不思議なのは、道を聞くたびに、町の印象が少しずつ変わっていくことだ。さっきまで知らない場所だった通りが、誰かの声を通して、急にやさしい色になる。「ここをまっすぐ行って、二つ目の信号を右ですよ」という短い言葉の中に、その人がふだん歩いている景色がふくまれている気がする。
もちろん、上手に説明できない人もいる。途中で迷ってしまい、「ごめんなさい、私もよく分からない」と言って、はにかむように笑う人もいる。それでも、知らない人のために少し立ち止まってくれたという事実だけで、不思議と気持ちが温かくなるのだ。
道を聞くようになってから、私は街を歩く速さが少し遅くなった。前は最短ルートばかりを気にしていたけれど、今は、誰かに聞けるくらいの余裕を持って歩くことにしている。回り道をしながら、見たことのないパン屋や、古い本屋を発見することもある。

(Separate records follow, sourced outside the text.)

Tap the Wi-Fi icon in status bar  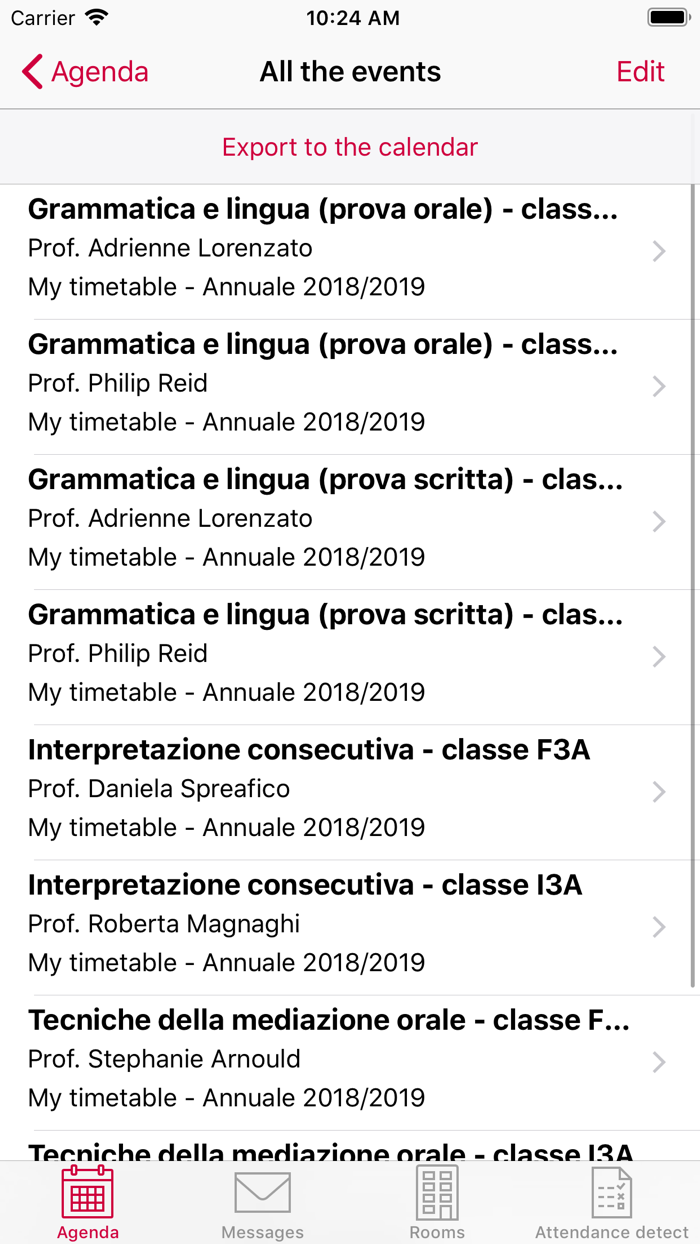point(96,18)
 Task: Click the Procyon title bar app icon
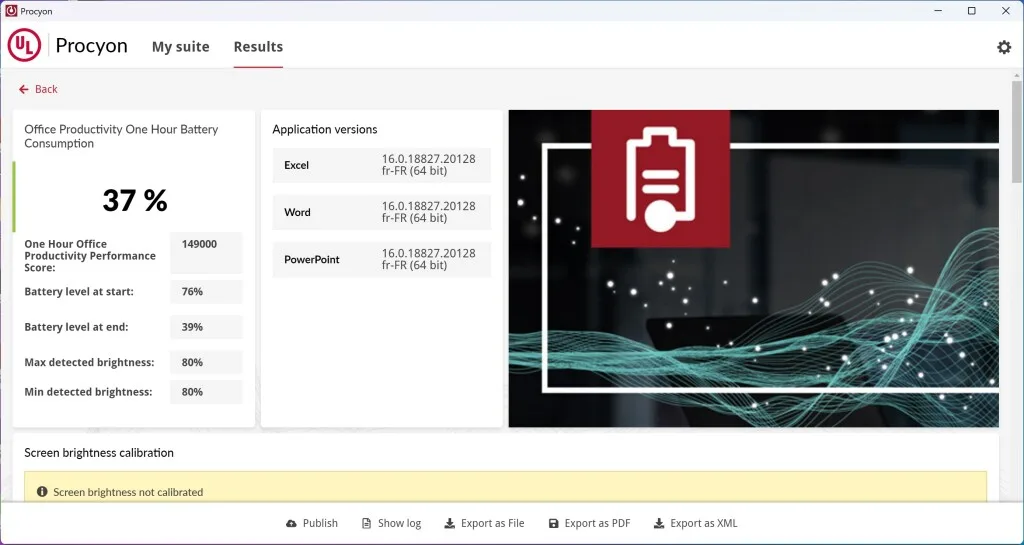[11, 11]
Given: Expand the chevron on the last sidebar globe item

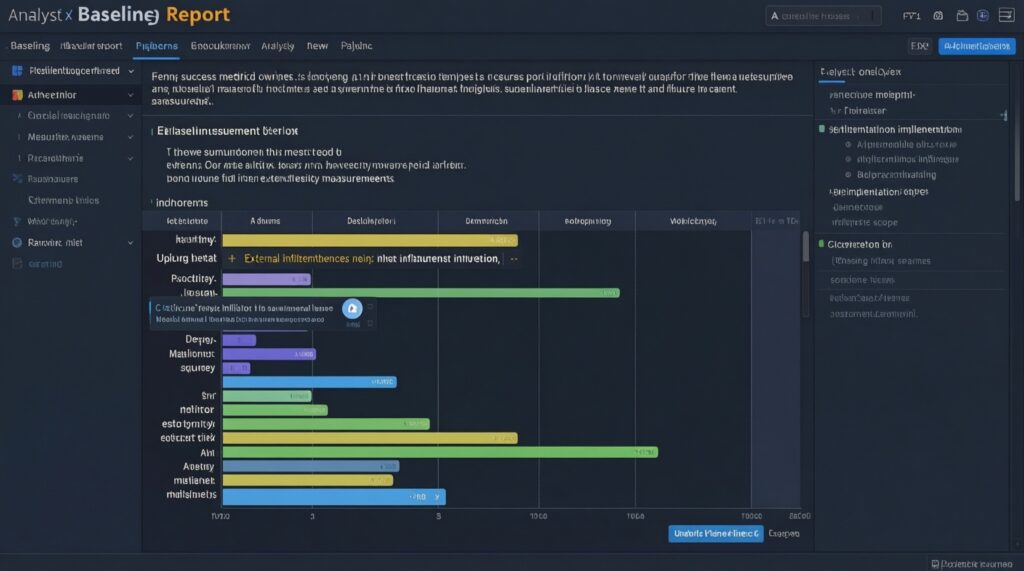Looking at the screenshot, I should coord(132,243).
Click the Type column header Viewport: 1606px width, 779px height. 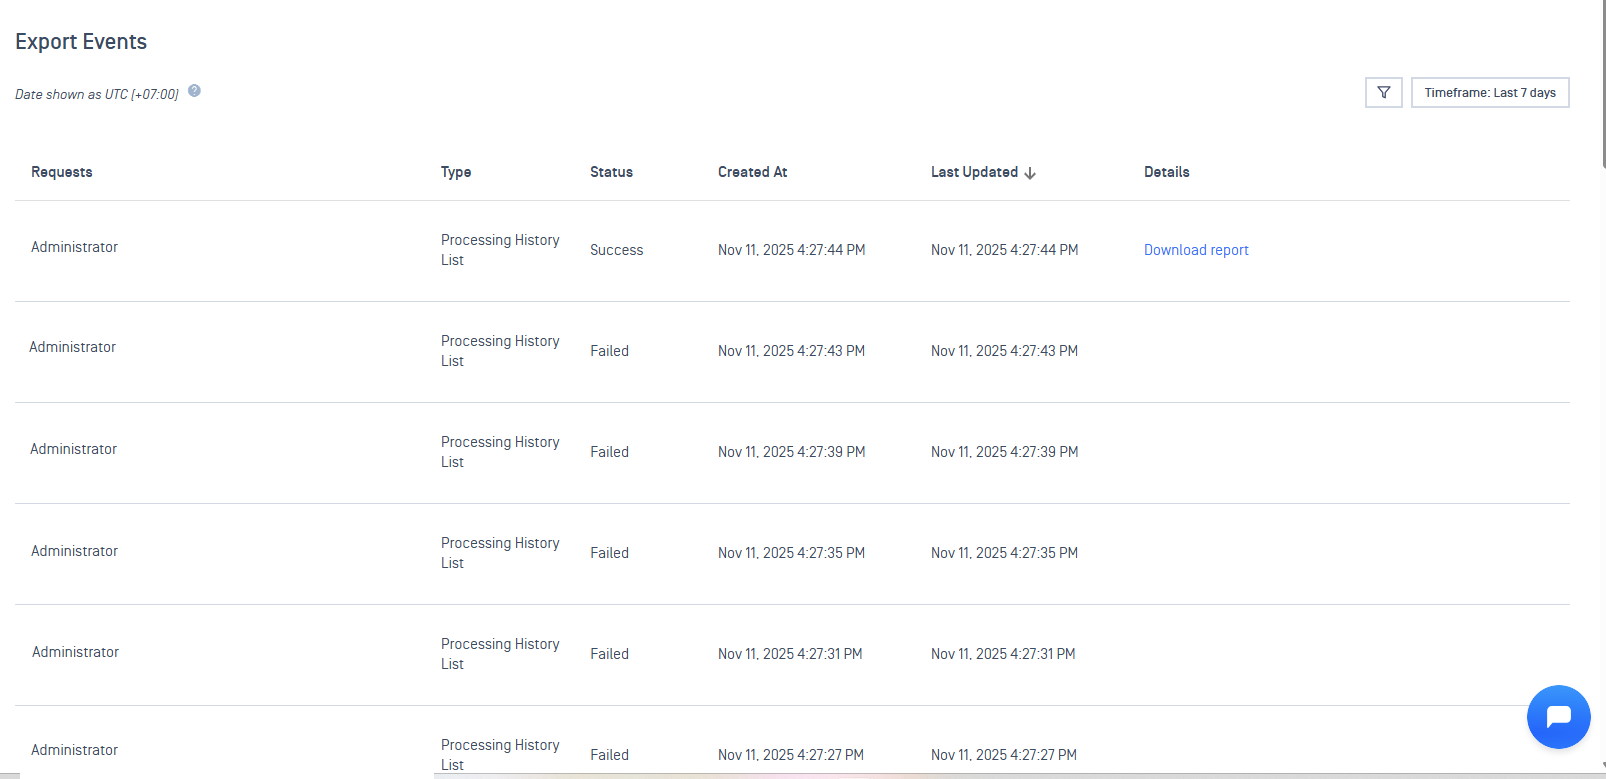pyautogui.click(x=456, y=172)
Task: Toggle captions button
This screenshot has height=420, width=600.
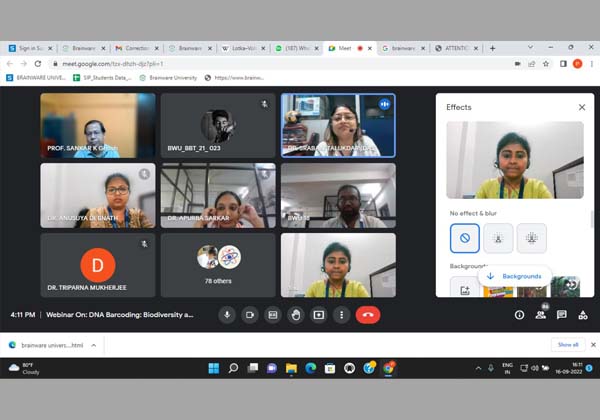Action: (x=273, y=314)
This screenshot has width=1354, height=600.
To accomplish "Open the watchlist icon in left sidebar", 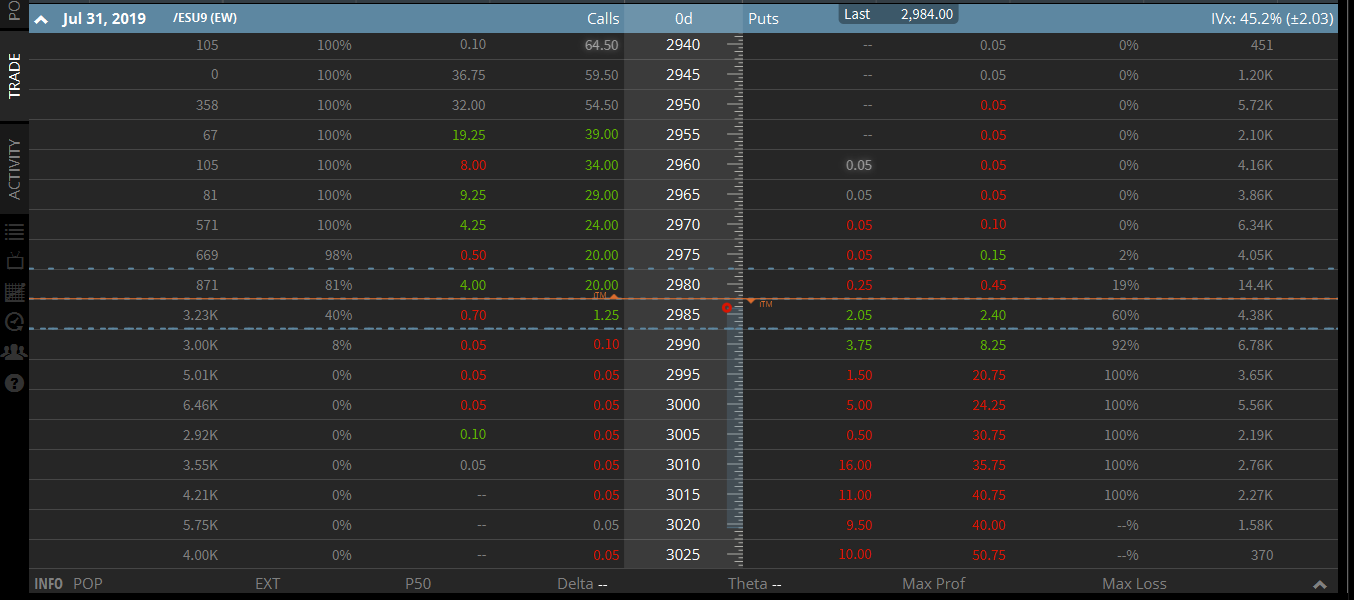I will pos(14,232).
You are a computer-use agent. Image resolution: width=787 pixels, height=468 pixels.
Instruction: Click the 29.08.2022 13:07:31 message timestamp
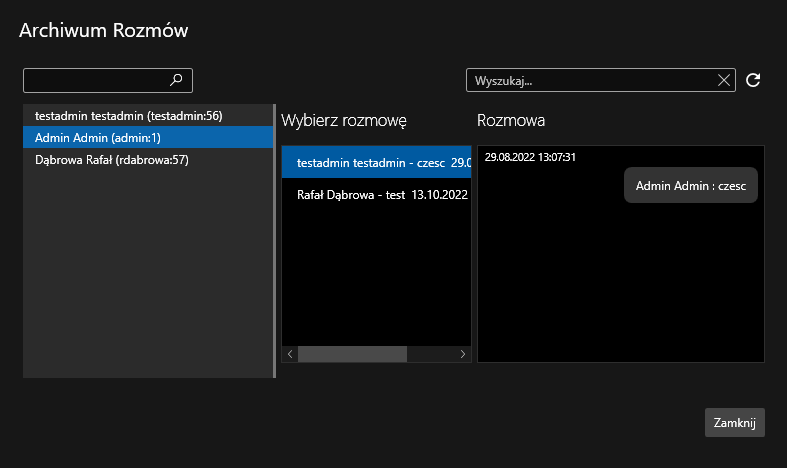coord(531,157)
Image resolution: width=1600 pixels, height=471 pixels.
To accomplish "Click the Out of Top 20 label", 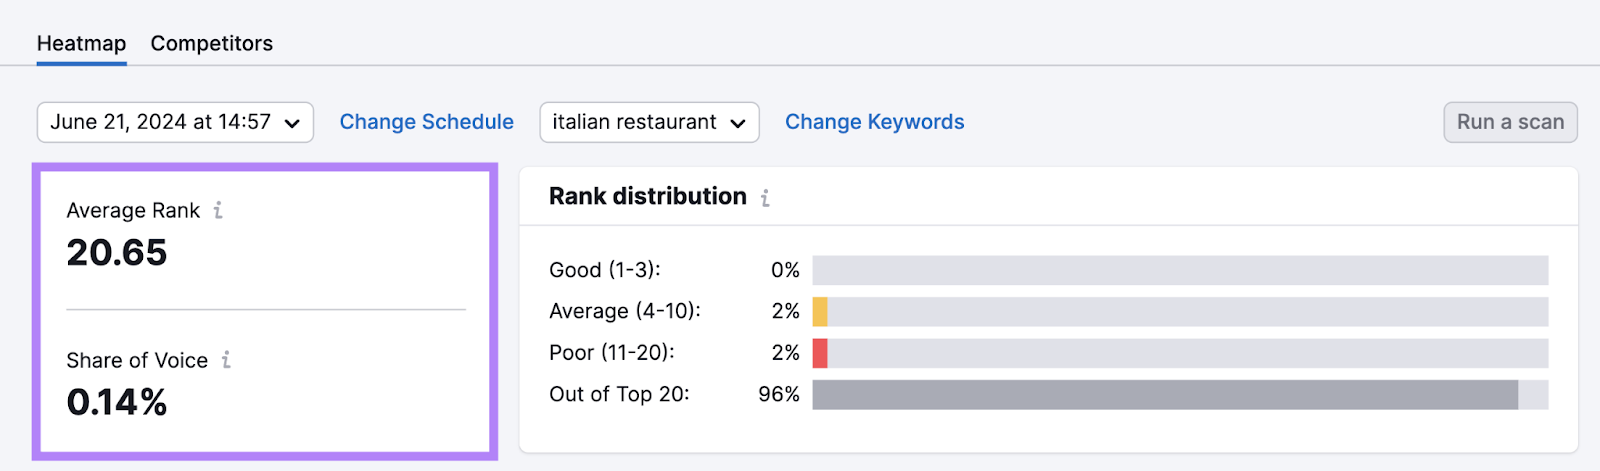I will [x=619, y=395].
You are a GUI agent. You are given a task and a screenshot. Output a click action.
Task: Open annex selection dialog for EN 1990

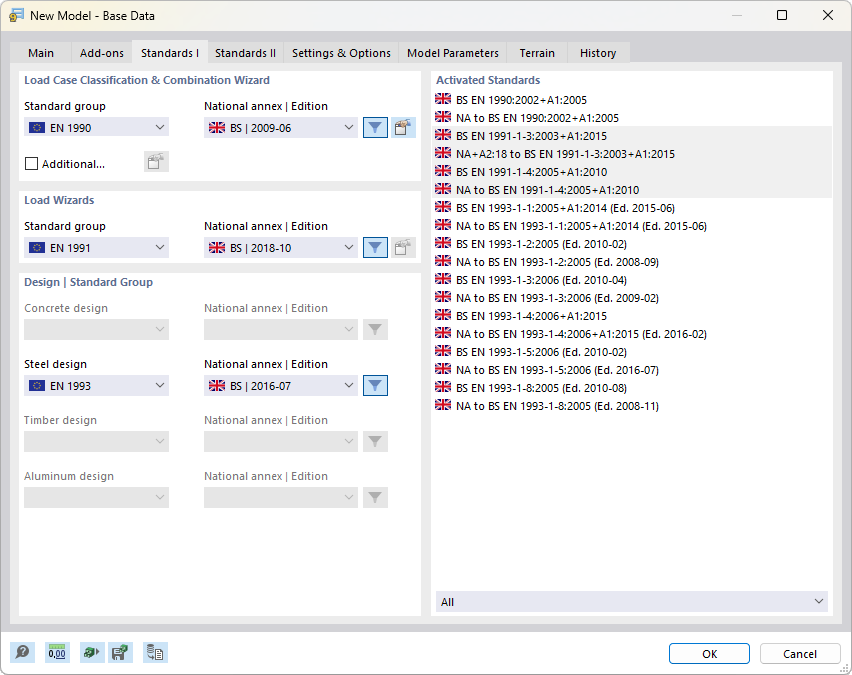pos(404,127)
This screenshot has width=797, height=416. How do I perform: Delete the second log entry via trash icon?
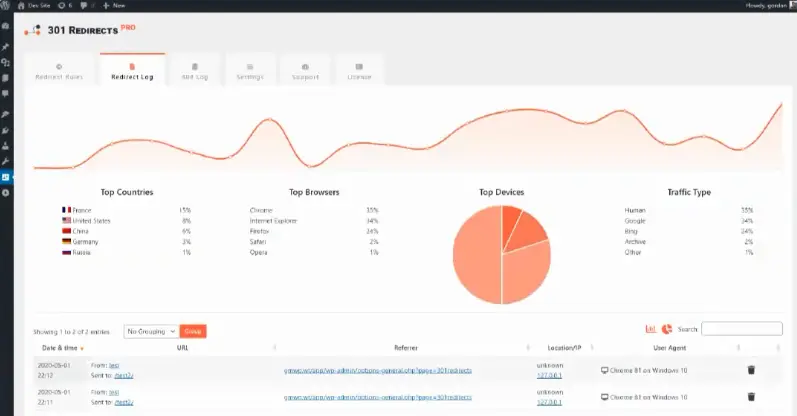(751, 397)
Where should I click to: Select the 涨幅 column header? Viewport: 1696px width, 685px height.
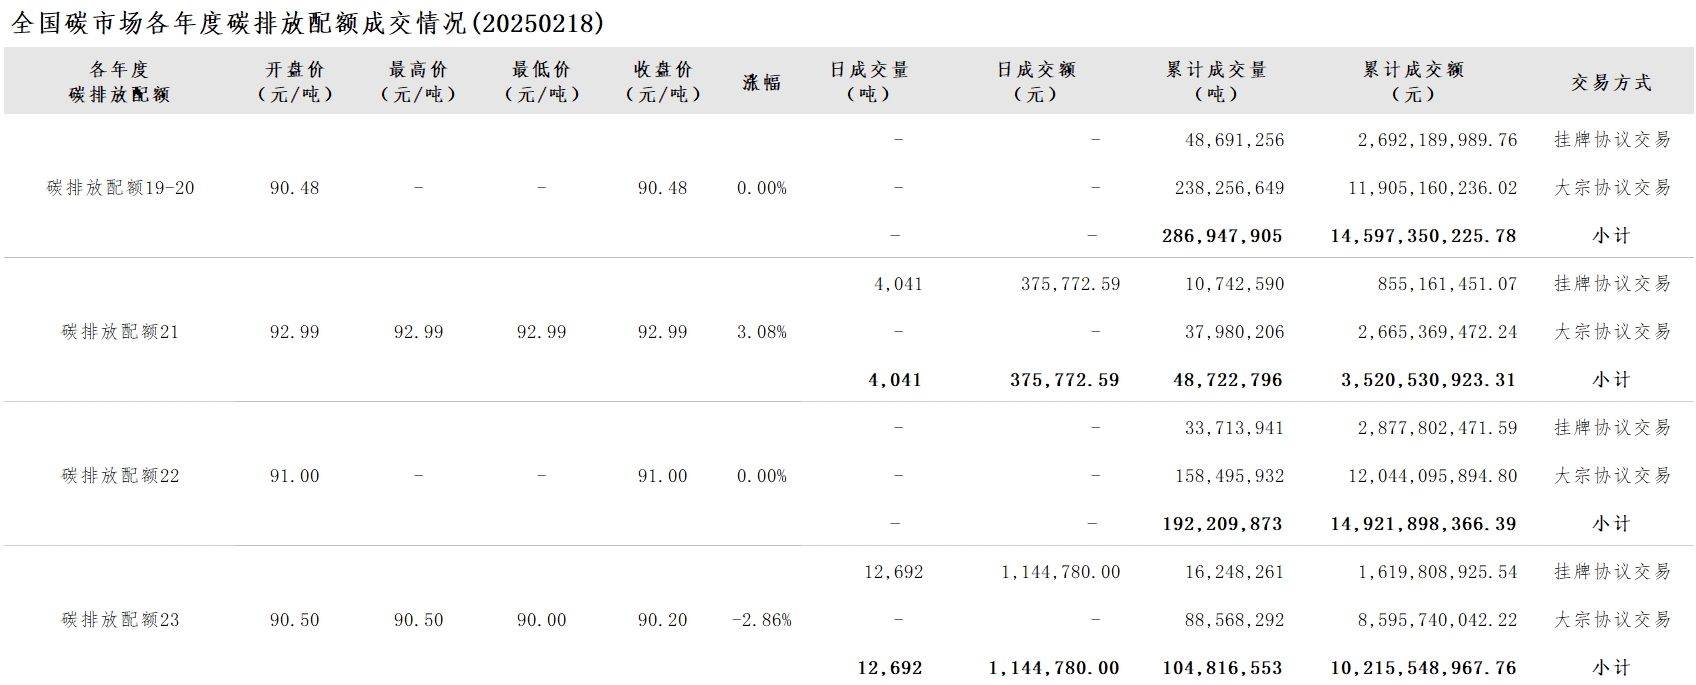tap(762, 82)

地図のアプリは便利だ。それを否定するつもりはない。ただ、画面ばかり見ていると、そこに人がいるということを忘れてしまう。声をかけることにはたしかに勇気がいる。けれども、その小さな勇気の先に、ほんの数十秒の会話がある。そして、その短い時間が、その日の街の色をやわらかく変えてくれる。
知らない人にものを尋ねるのは、思っているよりずっと重い行為かもしれない。相手の時間をもらい、相手の親切に頼ることになるからだ。でも、その重さの分だけ、こちらも少しだけ町に近づける。私は今日もまた、地図を閉じて、誰かに声をかけてみようと思う。